About this task - A complete answer retypes each of the records below precisely and includes none of the pictures.

**** Provided entries

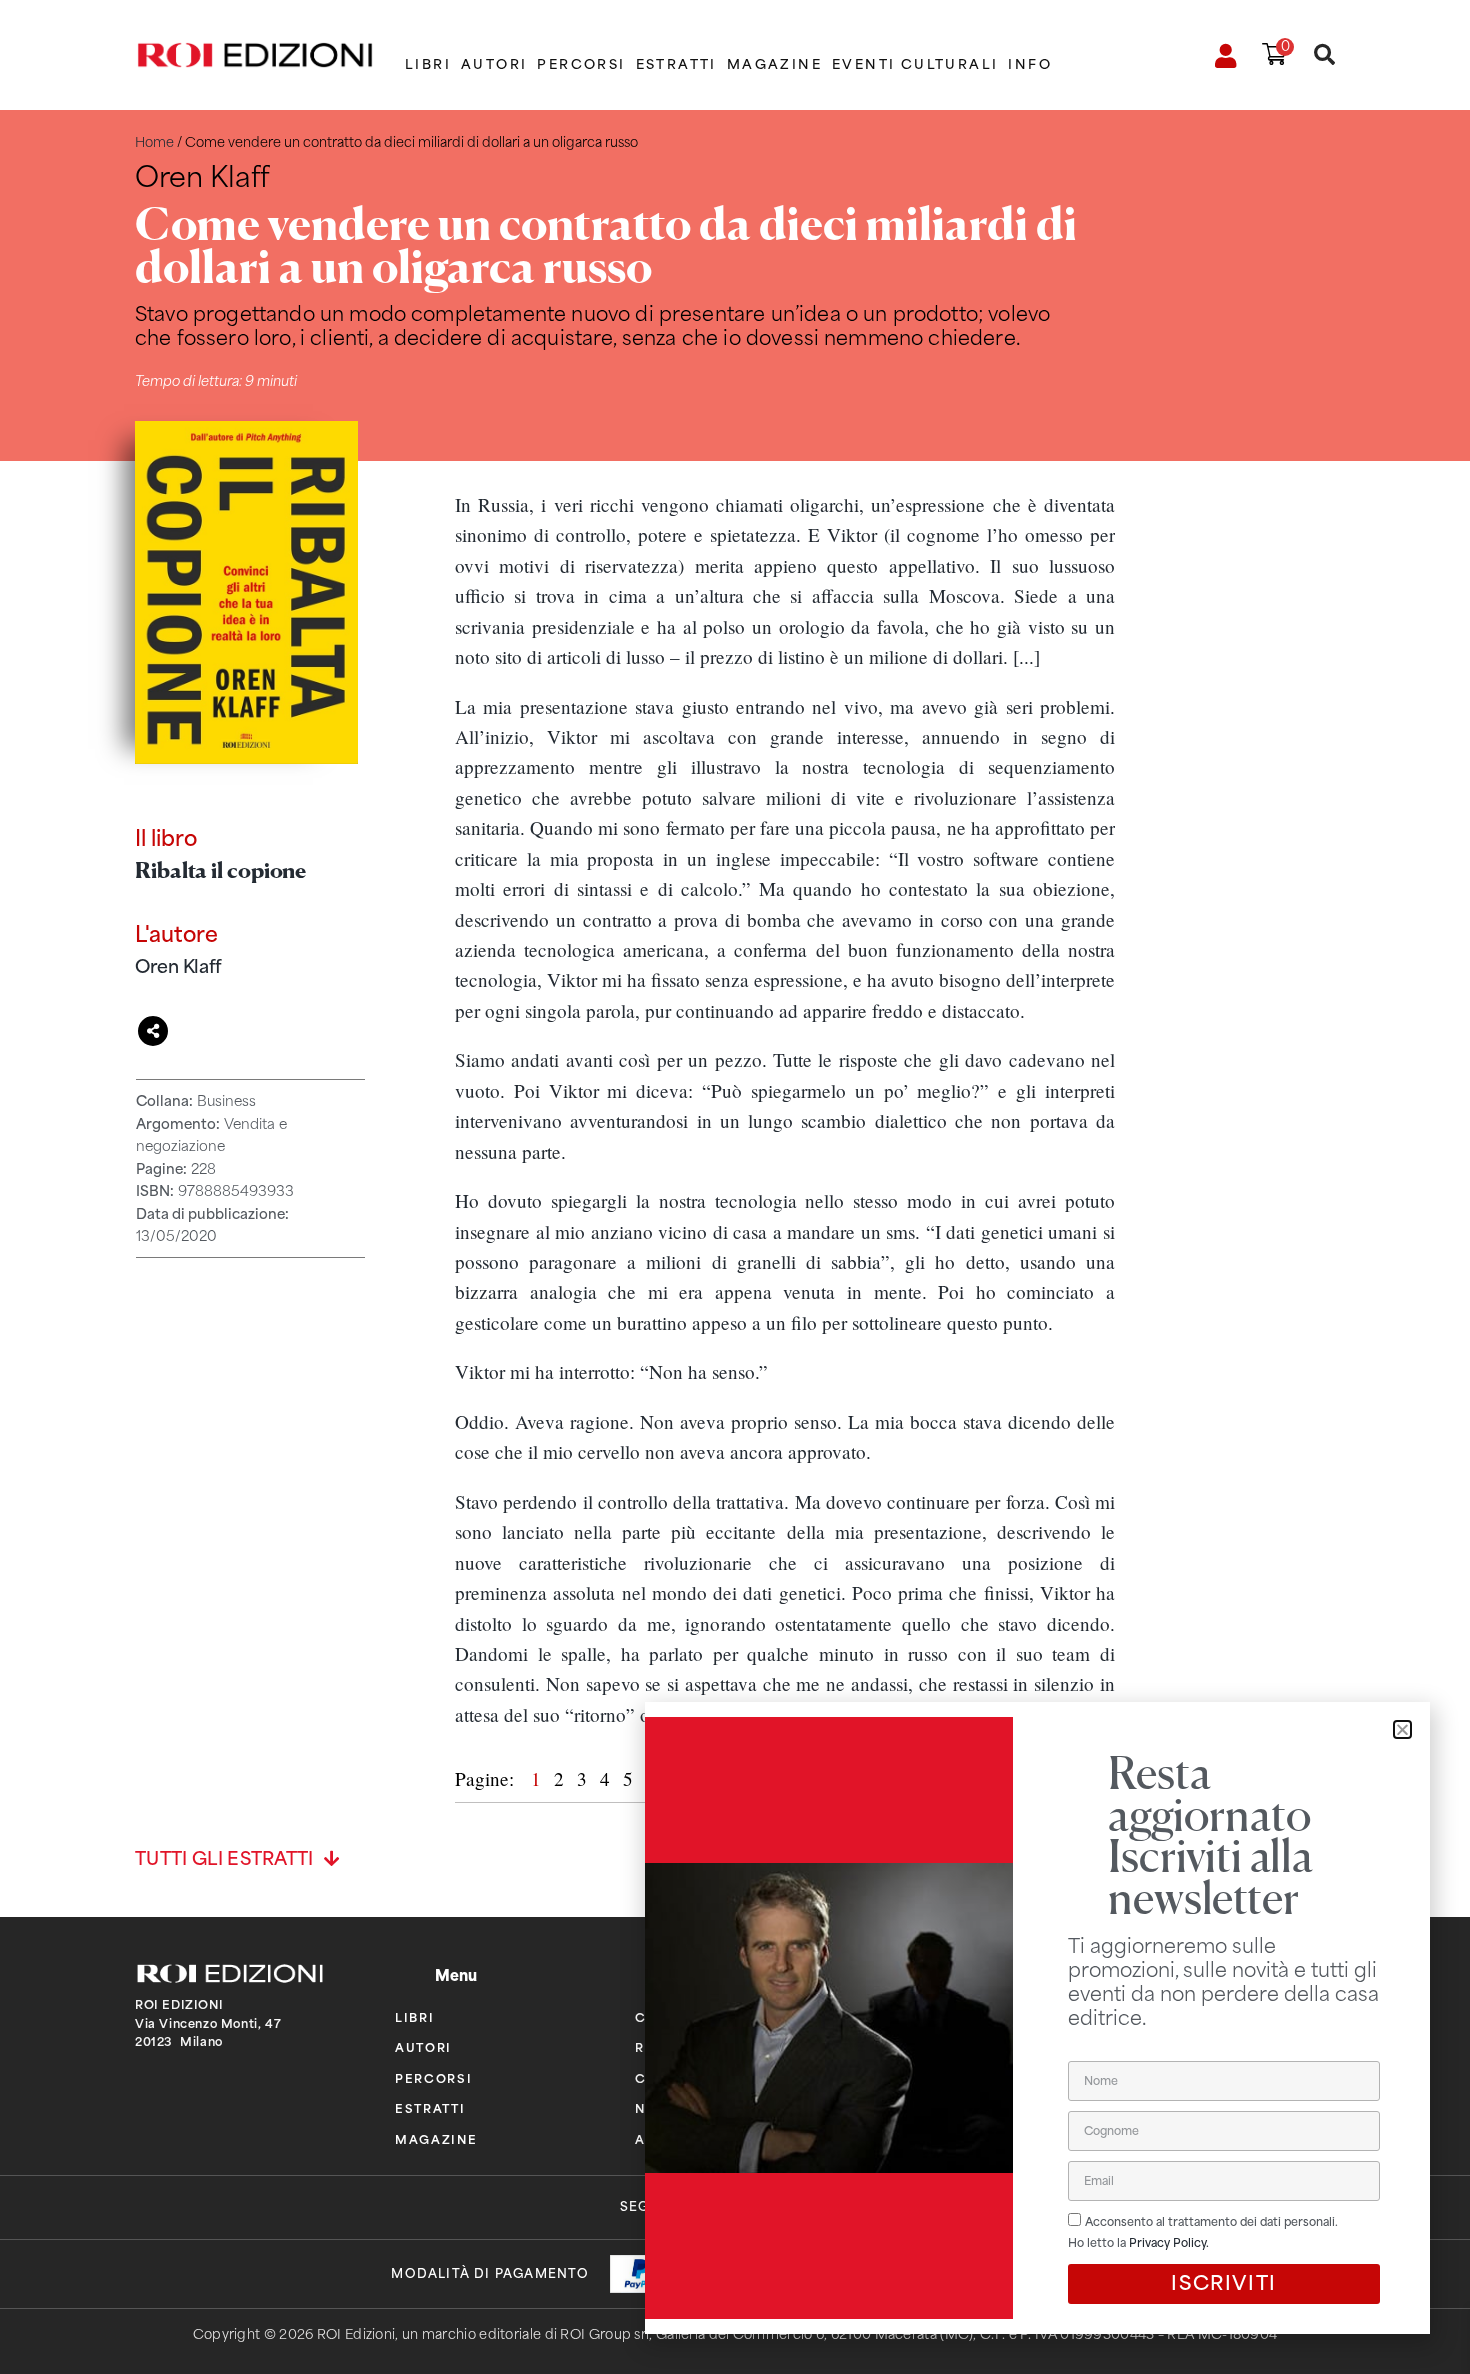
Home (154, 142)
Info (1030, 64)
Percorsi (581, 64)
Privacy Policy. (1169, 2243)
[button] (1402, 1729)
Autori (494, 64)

********

Result of the task -
Home (154, 142)
Info (1030, 64)
Percorsi (581, 64)
Privacy Policy. (1169, 2243)
[button] (1402, 1729)
Autori (494, 64)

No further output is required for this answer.